Pourquoi avoir rétabli le seuil de 20.000 habitants pour les intercommunalités alors que ce seuil pose problème dans certains territoires ?
J’ai effectivement proposé cet amendement rétablissant le seuil de 20.000 habitants pour les intercommunalités, que le Sénat avait supprimé. Mais en l’assortissant de dérogations plus faciles à objectiver que ce qui était écrit dans le texte initial du gouvernement. La première dérogation tient aux zones de montagne et de littoral, pour lesquelles il faut faire preuve de souplesse. La deuxième, que je vais continuer à porter en séance, concerne les intercommunalités ayant fusionné ces dernières années.
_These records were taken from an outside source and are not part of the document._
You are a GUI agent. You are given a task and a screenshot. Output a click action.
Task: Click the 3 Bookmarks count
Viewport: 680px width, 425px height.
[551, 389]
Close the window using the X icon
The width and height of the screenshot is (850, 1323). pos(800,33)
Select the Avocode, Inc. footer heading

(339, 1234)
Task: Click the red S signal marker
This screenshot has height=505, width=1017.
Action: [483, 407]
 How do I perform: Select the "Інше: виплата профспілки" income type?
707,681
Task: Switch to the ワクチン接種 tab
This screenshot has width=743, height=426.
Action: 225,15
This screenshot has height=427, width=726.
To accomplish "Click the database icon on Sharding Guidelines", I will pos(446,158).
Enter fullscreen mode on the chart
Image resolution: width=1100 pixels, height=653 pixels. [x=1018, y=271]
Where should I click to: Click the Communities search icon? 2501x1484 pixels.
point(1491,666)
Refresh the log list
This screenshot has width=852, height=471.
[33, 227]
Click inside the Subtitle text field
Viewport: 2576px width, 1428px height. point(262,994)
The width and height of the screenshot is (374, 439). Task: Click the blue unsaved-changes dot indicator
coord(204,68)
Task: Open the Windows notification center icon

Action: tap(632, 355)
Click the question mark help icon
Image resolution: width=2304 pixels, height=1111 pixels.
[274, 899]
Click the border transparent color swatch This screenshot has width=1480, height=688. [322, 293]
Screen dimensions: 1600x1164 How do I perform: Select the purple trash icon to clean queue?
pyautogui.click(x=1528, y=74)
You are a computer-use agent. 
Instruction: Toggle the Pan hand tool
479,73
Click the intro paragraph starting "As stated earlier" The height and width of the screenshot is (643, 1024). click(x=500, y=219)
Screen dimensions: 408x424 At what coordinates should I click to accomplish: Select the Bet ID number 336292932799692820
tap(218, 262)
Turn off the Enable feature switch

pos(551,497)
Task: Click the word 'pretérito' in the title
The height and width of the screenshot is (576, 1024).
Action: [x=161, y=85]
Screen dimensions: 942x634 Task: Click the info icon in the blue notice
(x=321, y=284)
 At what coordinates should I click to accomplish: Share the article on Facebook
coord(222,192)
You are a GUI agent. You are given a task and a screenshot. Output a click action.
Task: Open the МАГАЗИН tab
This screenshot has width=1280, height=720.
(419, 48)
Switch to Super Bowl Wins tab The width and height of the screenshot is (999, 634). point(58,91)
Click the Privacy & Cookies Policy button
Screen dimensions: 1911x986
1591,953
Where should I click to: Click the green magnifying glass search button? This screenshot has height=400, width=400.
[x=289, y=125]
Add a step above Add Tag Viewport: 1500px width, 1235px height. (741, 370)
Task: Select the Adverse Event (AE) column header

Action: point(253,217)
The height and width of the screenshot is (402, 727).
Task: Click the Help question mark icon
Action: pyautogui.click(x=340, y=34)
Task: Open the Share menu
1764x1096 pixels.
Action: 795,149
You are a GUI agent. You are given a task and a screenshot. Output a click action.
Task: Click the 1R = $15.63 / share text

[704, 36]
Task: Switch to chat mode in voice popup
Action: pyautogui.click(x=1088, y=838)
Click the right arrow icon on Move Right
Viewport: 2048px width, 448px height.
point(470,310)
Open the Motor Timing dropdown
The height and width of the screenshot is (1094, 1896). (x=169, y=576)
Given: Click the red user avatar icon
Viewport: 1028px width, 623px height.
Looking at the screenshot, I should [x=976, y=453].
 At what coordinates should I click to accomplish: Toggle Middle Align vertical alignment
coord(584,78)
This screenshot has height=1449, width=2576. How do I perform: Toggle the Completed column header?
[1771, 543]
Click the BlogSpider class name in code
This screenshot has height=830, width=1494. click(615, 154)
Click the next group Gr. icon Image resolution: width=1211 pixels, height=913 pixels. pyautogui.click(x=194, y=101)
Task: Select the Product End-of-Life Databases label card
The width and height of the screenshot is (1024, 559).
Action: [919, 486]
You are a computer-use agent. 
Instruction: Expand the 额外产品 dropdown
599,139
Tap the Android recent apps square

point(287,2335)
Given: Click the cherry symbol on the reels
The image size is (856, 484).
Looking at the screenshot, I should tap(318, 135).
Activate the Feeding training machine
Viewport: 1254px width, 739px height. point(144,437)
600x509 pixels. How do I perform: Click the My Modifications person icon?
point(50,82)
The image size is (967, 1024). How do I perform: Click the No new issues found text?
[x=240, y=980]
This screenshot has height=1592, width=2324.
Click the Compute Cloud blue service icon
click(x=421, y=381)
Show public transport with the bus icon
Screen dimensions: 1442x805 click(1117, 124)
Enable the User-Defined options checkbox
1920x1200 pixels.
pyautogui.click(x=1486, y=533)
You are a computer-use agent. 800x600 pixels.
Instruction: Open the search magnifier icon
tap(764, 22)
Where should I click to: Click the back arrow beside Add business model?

Elles doivent pouvoir bénéficier d’un délai de repos. On ne peut pas demander aux élus de fusionner tous les trois ans [le gouvernement souhaite que les intercommunalités actent leurs rapprochements avant 2016 pour une mise en œuvre au plus tard en 2020, ndlr]. Un mouvement très important de fusions a été opéré au 1er janvier 2014, c’est encore très frais. La troisième dérogation porte sur la création d’un mécanisme tenant compte des faibles densités de population. Les préfets devront adapter le seuil de 20.000 habitants dans les territoires ayant une densité très inférieure à la moyenne. En prenant en compte le critère de faible densité défini par l’Insee, soit moins de 30 habitants au kilomètre carré, il faudrait 60 kilomètres carrés pour atteindre le seuil de 20.000 habitants…
Le transfert des politiques locales de l’emploi aux Régions par le Sénat a provoqué quelques tensions avec le gouvernement…
Sur la question des services publics de l’emploi, nous avons procédé à des modifications par rapport à ce qu’a voté le Sénat. Les sénateurs n’ont pas voté une décentralisation mais des dispositions permettant d’améliorer l’implication des Régions. Il ne faut surtout pas déstabiliser Pôle emploi dans la période de chômage que l’on connaît. Il faut dans le même temps être en cohérence avec ce que l’on demande aux Régions en matière de formation et de développement économique, et donc d’emploi. L’une de nos collègues, Monique Iborra [députée PS de la Haute-Garonne, ndlr] a fait adopter la possibilité de lancer des expérimentations dans certains territoires pour décentraliser des politiques de l’emploi. Certaines conditions sont prévues : il faut que l’État et la Région soient volontaires et que Pôle emploi soit d’accord. On verra ce qu’il en ressort pendant les débats dans l’Hémicycle. Certaines crispations sont apparues entre celles et ceux qui revendiquent une forme de décentralisation et celles et ceux qui considèrent que Pôle emploi doit rester un service national.
L’avenir des Départements fait également débat. Quelle est votre position ?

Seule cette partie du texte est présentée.